### MATERIAL TO PROCESS
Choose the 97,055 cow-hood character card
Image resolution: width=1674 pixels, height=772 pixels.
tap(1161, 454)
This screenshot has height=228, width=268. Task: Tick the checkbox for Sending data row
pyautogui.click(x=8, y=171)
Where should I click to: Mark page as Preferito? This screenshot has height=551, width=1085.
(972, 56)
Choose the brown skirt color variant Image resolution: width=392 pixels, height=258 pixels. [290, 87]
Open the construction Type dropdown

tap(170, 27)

* * *

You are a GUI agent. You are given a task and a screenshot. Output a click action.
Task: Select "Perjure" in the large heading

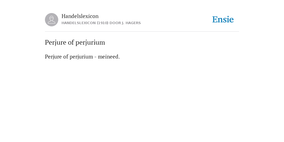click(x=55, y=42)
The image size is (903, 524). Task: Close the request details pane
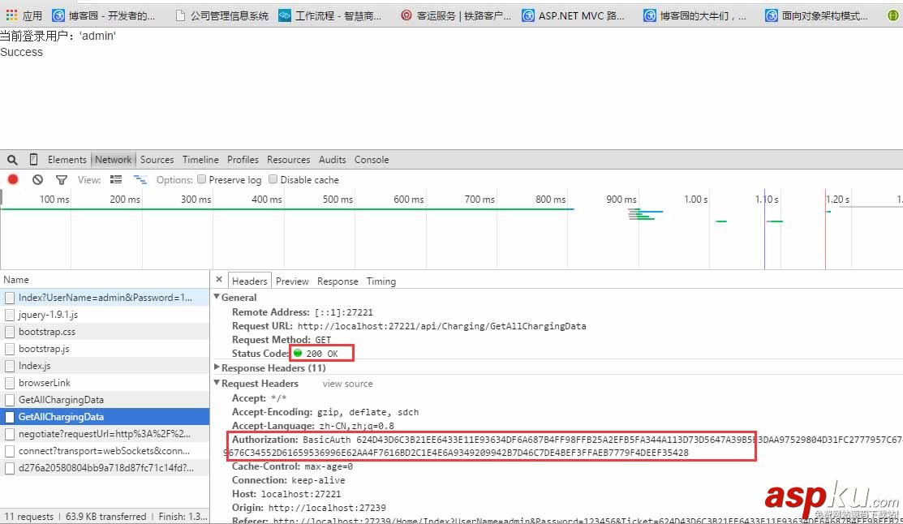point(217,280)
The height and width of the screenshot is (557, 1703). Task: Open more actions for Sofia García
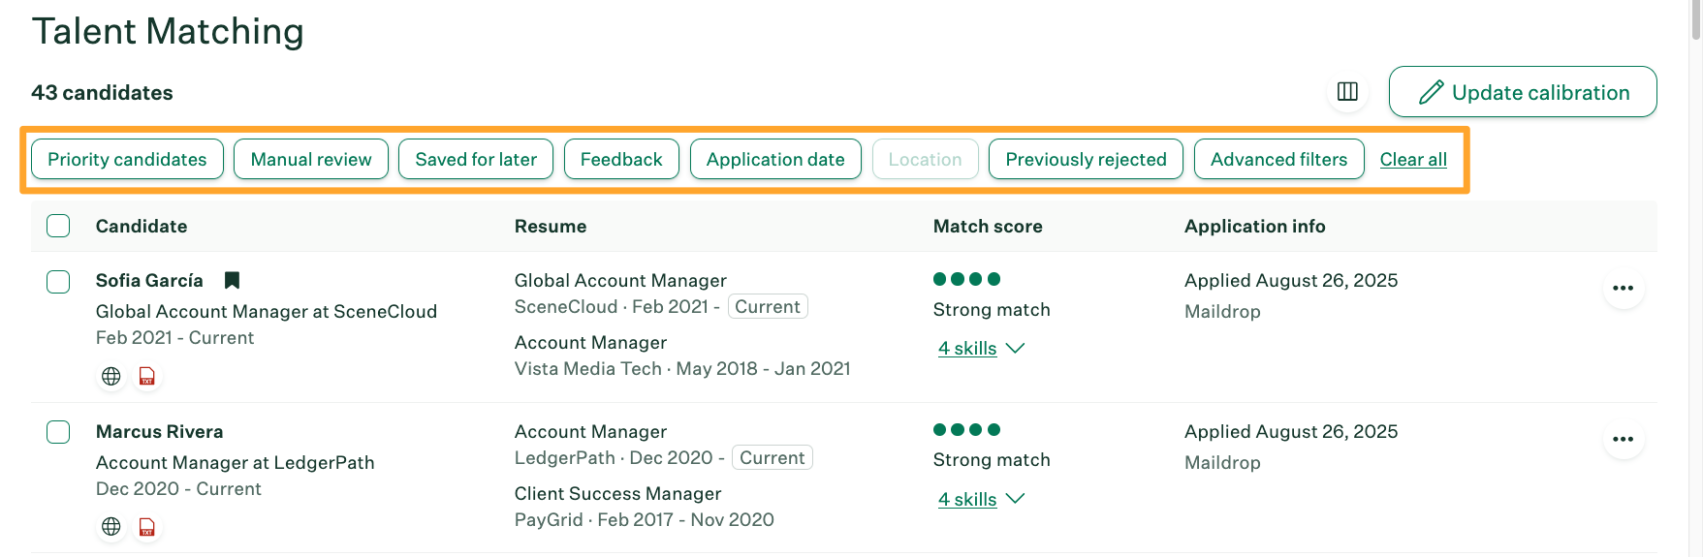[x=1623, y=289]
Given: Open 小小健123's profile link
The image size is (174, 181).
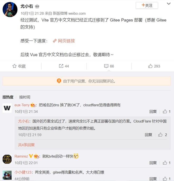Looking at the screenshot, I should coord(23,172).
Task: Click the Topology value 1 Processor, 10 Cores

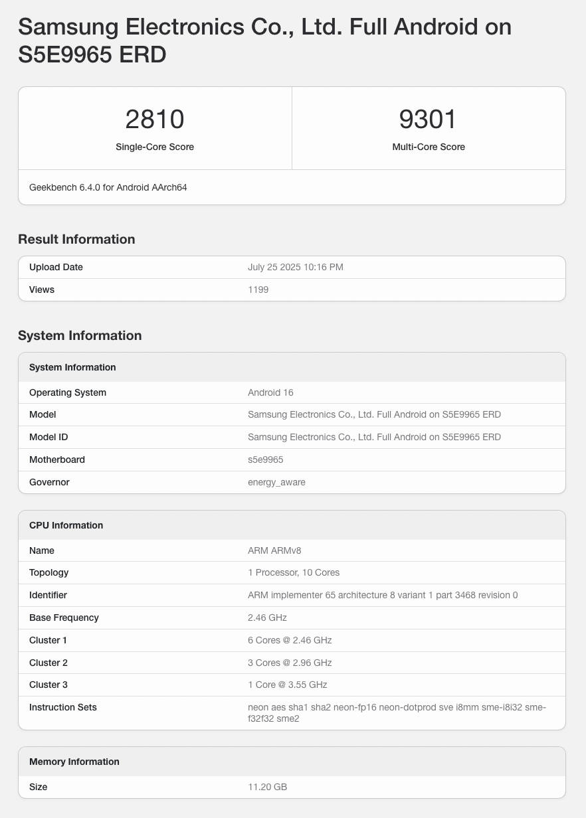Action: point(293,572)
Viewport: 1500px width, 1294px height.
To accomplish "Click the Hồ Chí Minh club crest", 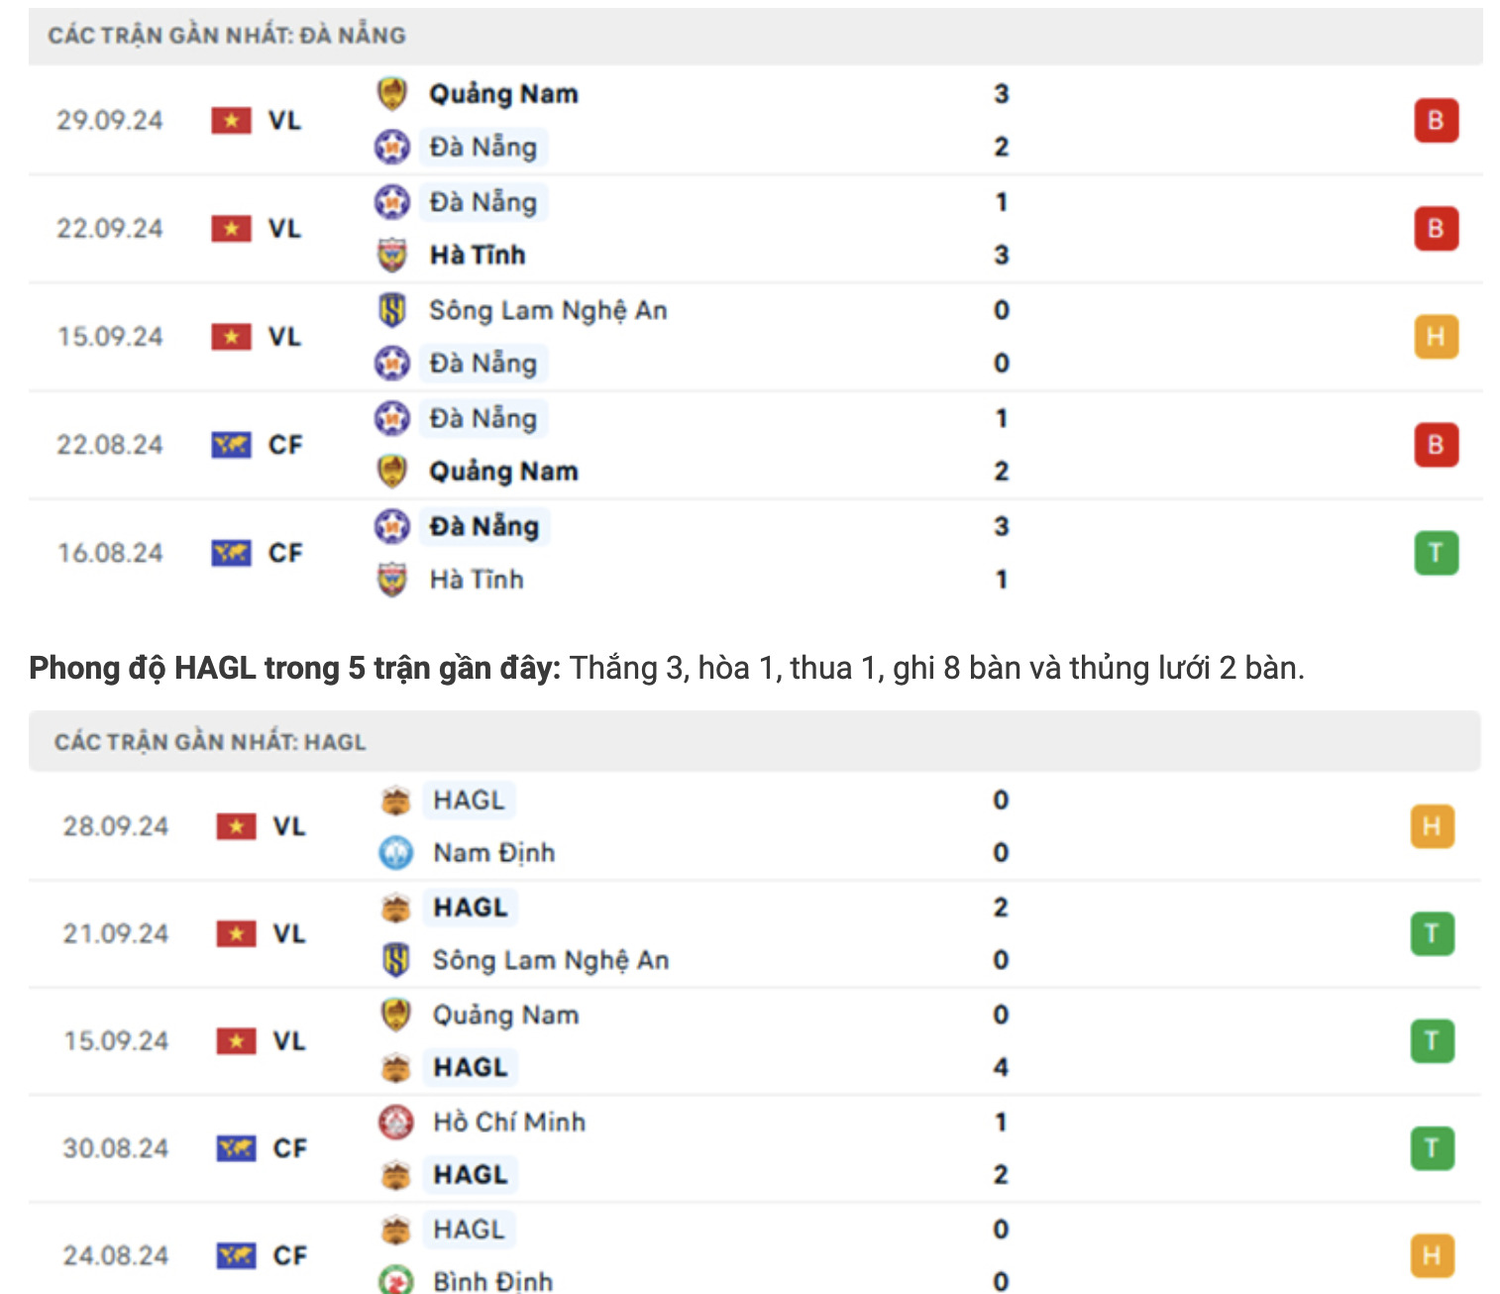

### INSTRUCTIONS FOR THE TASK
A word-for-word reproduction is needed of the lines above from the line containing "Task: Click the" through the line containing "Hồ Chí Minh", with both ends kept and no pictures.

### TASK RESULT
Task: Click the Topology value 1 Processor, 10 Cores

Action: point(293,572)
Viewport: 1500px width, 1294px height.
To accomplish "Click the Hồ Chí Minh club crest", 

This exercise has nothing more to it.